History of the Peloponnesian War

Thucydides

Thucydides, Vol. 1-4. Smith, Charles Foster, translator. London and Cambridge, MA: Heinemann and Harvard University Press, 1919-1923.

And at the end of the same summer[*](430 B.C.) Aristeus a Corinthian, three Lacedaemonian envoys, Aneristus, Nicolaus, and Pratodamus, also Timagoras of Tegea and Pollis of Argos, the last acting in a private capacity,[*](Because Argos was a neutral state: Thuc. 2.9.2.) set out for Asia to the King's court to see if they might persuade him to furnish money and join in the war. On their way they came first to Sitalces son of Teres in Thrace, their desire being to persuade him, if possible, to forsake the Athenian alliance and send a force to relieve Potidaea, where an Athenian army was conducting the siege; and also, in pursuance of their object, with his help to cross the Hellespont to Pharnaces[*](Then Satrap of Dascylium; Thuc. 1.129.1.) son of Pharnabazus, who was to escort them up the country to

the King. But two Athenian envoys, Learchus son of Callimachus and Ameiniades son of Philemon, who chanced to be visiting Sitalces, urged Sadocus son of Sitalces, who had been made an Athenian citizen,[*](Thuc. 2.29.5.) to deliver the men into their hands, that they might not cross over to the King and do such injury as might be to his

adopted city.[*](Possibly τὴν ἐκείνου πόλιν τὸ μέρος means a city in a measure his own.)To this Sadocus agreed, and sending some troops to accompany Learchus and Ameiniades, seized them as they journeyed through Thrace before they embarked on the boat by which they were to cross the Hellespont. They were then, in accordance with his orders, delivered to the Athenian envoys, who took them and brought them

to Athens.
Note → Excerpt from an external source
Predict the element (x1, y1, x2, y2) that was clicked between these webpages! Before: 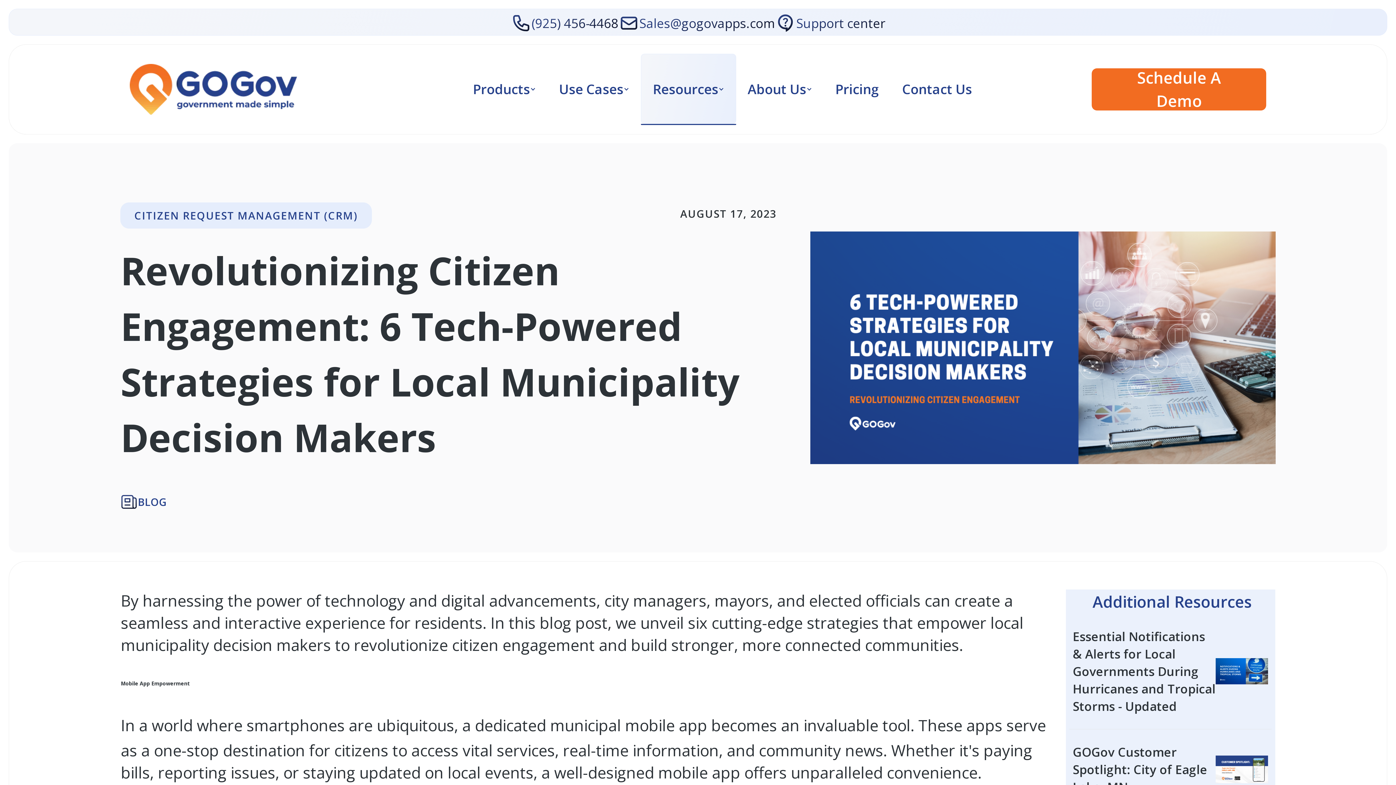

When they arrived, the Athenians, in fear that Aristeus might escape and do them still more harm, because he had evidently been the prime mover in all the earlier intrigues at Potidaea and along the coast of Thrace, put them all to death on that very day without a trial, though they wished to say something in their own defence, and threw their bodies into a pit, thinking it justifiable to employ for their own protection the same measures as had in the first instance been used by the Lacedaemonians when they killed and cast into pits the traders of the Athenians and their allies whom they caught on board merchantmen on the coast of the Peloponnesus. For at the beginning of the war all persons whom the Lacedaemonians captured at sea they destroyed as enemies, whether they were fighting on the side of the Athenians or not even taking part on either side.